I love this idea. It is a very simple addition, and it makes a lot of common scenarios much more manageable.

I think for named lines to really integrate well, line names should be interchangeable with line indices. 'grid-position' property as proposed here does that. But 'grid-column-span'/'grid-row-span' wouldn't readily take a name. It can be fixed by having separate properties for start/end grid lines (like 'grid-column-start'/'grid-column-end'... or even 'grid-x-start'/'grid-x-end' ?)

-----Original Message-----
From: Daniel Glazman [mailto:daniel.glazman@disruptive-innovations.com] 
Sent: Wednesday, November 17, 2010 7:36 AM
To: www-style@w3.org
Cc: Alex Mogilevsky; Markus Mielke
Subject: a new proposal for grid layout, derived from MSFT's

I took an action item during TPAC to think a bit more about grid layout.

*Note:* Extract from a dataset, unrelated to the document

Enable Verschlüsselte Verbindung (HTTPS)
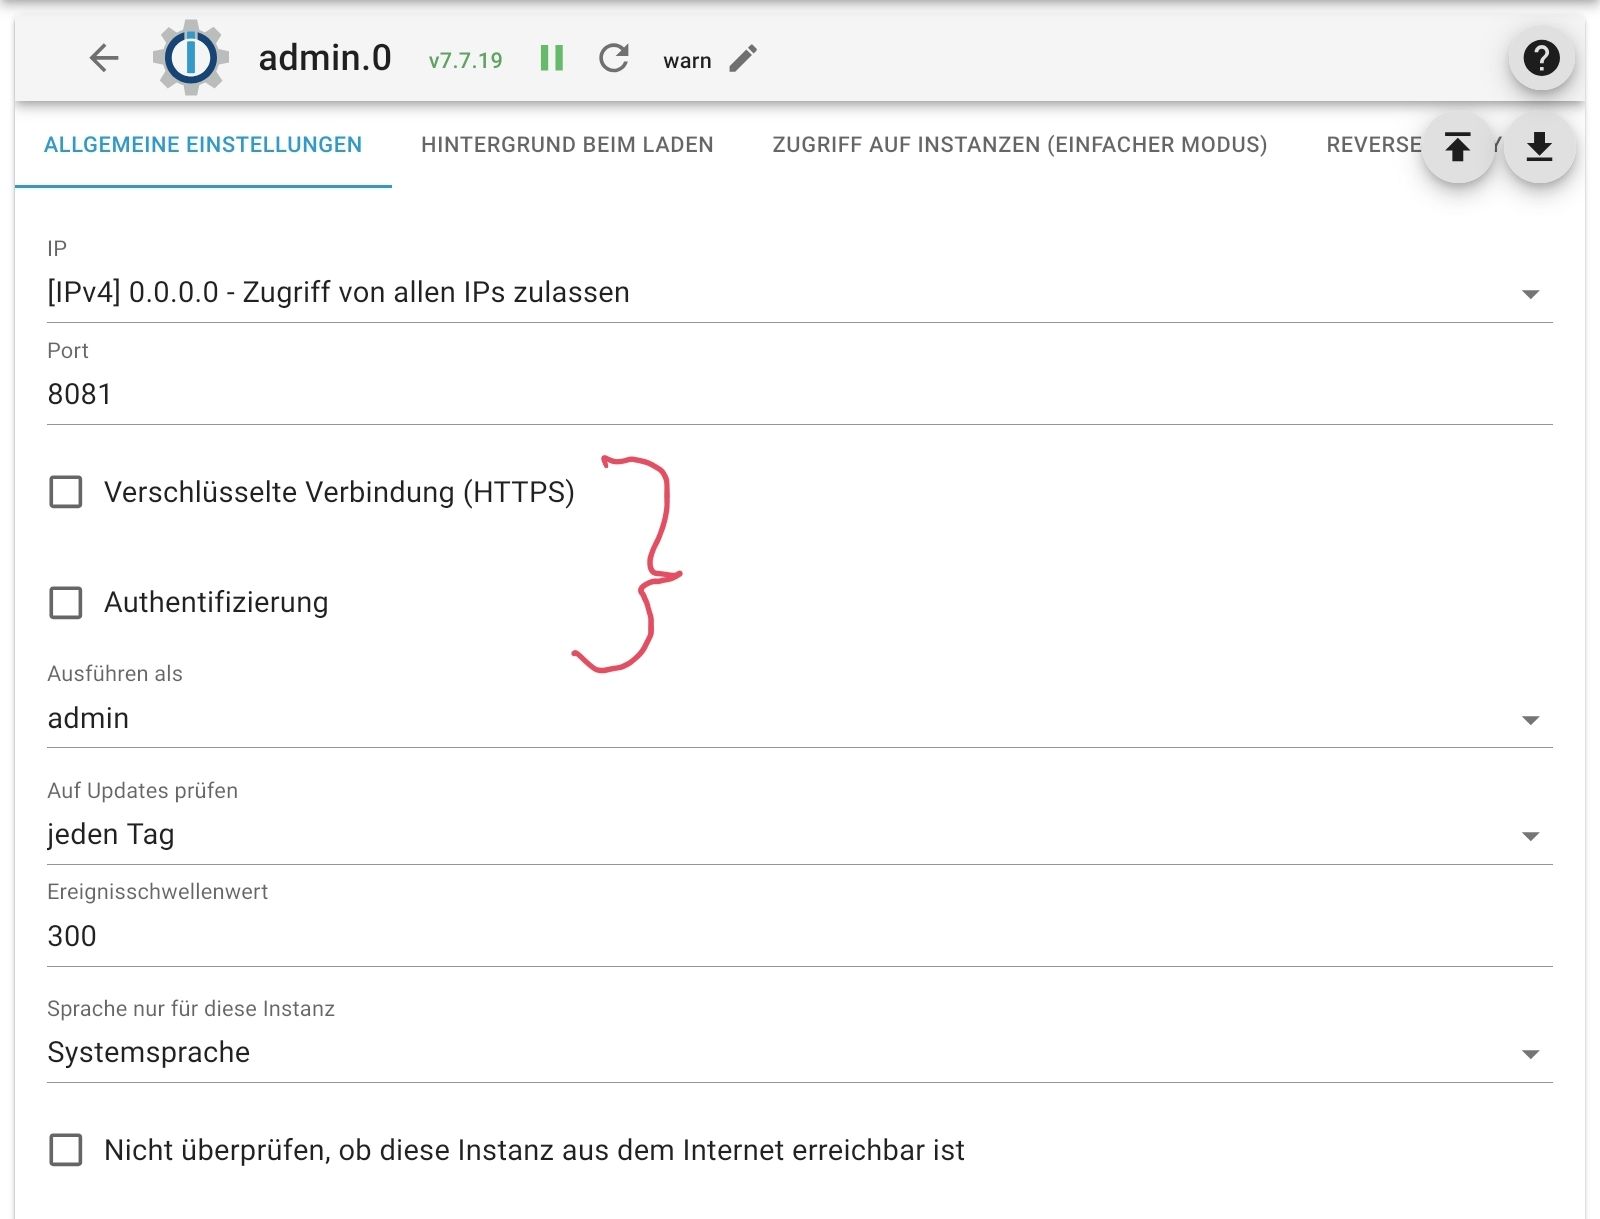This screenshot has width=1600, height=1219. pos(65,493)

One of the requirements expressed during TPAC was the ability to name the lines of the grid so removing/adding lines does not imply extra work to change the indexes of lines in the grid specification of elements.

So I think we need three properties to achieve that:

'grid-columns' is a comma-separated list of values being a length
       or a length followed by an ident naming the line 'grid-rows' same things here

A length accepts the 'fr' unit described in [1].

'grid-position' takes four idents representing the name of the
       top line, name of the right line, name of the bottom line,
       name of the left line

Line that are not named cannot referenced by the 'grid-position'
property.

Exemple VI in [1] would then be:

#grid { grid-columns: 0px firstVLine,
                       20px intermediateVLine1,
                       30px intermediateVLine2,
                       20px lastVLine;
         grid-rows:    0px firstHLine,
                       20px intermediateHLine1,
                       30px lastHLine;
       }
#A { grid-position: firstHLine
                     intermediateVLine1
                     intermediateHLine1
                     firstVLine; }
#B { grid-position: firstHLine
                     intermediateVLine2
                     intermediateHLine1
                     intermediateVLine1; } #C { grid-position: firstHLine
                     lastVLine
                     lastHLine
                     intermediateVLine2; } #D { grid-position: intermediateHLine1
                     intermediateVLine2
                     lastHLine
                     firstVLine; }

That preserves the original spirit of Microsoft's proposal AND offers a clean solution to the issue raised by Peter Linss.